What happens when we add a new subnet or a router to the network? Does the NDR system have to re-learn everything again? Learning in an off-the-shelf machine learning systems can take 6-24 months. If that cycle repeats every time a new element is added to the network, the methodology is of limited use. The AI system must adapt seemlessly to new conditions on the network, with no additional extensive learning period.
How easy is it to spoof the detection system? It is well known non-generative machine learning methodologies can be easily spoofed by injection of corrupted data, rendering the system incapable of recognizing a specific attack.
Steve Miller, Principal Applied Security Researcher, FireEye
A NDR solution must enable action in a variety of forms.
Detection events must be distinguished into varying buckets of things to care about. The goal of event priority or criticality is to ensure that important, qualified network detection events are at the top of the to-do list. Your security team can take detection events at the top and respond with more care and urgency with respect to the affected assets.
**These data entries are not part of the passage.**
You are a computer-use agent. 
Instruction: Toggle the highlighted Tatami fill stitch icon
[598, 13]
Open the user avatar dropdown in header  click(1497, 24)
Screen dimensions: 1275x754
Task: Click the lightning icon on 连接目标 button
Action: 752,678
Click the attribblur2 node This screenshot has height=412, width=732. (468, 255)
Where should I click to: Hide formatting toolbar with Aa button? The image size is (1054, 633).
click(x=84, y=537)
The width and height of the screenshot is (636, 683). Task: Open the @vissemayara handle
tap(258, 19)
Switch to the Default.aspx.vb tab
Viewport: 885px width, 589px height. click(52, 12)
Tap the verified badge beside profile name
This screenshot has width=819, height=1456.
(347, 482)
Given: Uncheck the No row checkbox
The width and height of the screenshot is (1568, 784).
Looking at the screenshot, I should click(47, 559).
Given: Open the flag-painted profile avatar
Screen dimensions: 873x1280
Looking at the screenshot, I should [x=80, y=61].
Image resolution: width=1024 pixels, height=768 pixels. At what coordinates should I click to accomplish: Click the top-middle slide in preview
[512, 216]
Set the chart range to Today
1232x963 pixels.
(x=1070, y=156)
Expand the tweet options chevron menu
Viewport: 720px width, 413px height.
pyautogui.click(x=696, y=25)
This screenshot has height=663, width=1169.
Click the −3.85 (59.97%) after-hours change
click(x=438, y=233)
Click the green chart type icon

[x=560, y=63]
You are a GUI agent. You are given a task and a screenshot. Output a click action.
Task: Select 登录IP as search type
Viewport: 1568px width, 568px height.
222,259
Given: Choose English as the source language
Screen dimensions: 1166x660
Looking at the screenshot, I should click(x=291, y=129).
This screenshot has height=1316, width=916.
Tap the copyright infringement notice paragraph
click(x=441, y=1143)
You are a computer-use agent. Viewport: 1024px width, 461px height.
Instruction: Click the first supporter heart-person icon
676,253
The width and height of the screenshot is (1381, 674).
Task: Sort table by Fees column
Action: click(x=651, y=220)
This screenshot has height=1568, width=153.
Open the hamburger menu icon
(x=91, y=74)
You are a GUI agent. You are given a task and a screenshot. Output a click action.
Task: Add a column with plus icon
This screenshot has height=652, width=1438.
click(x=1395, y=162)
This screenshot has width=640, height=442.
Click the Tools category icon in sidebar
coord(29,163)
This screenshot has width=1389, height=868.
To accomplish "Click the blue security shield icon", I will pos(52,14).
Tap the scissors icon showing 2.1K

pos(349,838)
There must be historical recording for network activity. This may be full packet capture stored for a time period, or merely packet capture in a “time wrinkle,” 5 minutes before and after each network detection event. Solutions should include abstracted network logging, such as Netflow and HTTP event logging. The more logging, the easier an investigation becomes.
Solutions must enable alert-to-action automations. When examining alerts, analysts make routine movements to gather information that aids in validation and response options. Solutions must enable automated data collection associated with alerts in preparation for analyst review, thus reducing manual actions.
Functionally, this means solutions must easily integrate and gather contextual data from other technologies such as: DHCP leases; passive DNS resolutions; threat actor or malware associations; and network/asset “handling” systems that may inoculate or reduce the impact of a malicious event through quarantining, blocking, or manipulation of packets. Automatic provision of contextual data and “handling” options is foundational to taking action, which is often the most laborious part of the human workflow.
Jyothish Varma, Director of Product Management, Nuspire
As organizations look to invest in an MDR, they should consider investing in a solution that has the capability to detect attacks geared to bypass existing security controls. For those solutions with static detection mechanisms, if the exploits used by a hacker don’t trigger a pre-existing rule, no one will know an attack is happening.
For this reason, companies must rely on a solution that augments existing security controls with advanced threat detection and response solutions and dedicated security analysts who are trained to proactively uncover evidence of threats.
Organizations should also consider a solution that detects attacks in real time with experts working around the clock to investigate and respond to alerts technology might have missed. A service that can provide a 24/7/365 security operations center staffed with security analysts ensures you will have full access to experts that can detect attacks as they happen and coordinate incident response plans as necessary. By working with providers that have 24/7 security operations centers, existing security teams will be much more productive and reduce time wasted responding to false positives.
The right MDR solution will not only help you remain secure from cyber threats, but will include these key features and outcomes that will benefit your organization.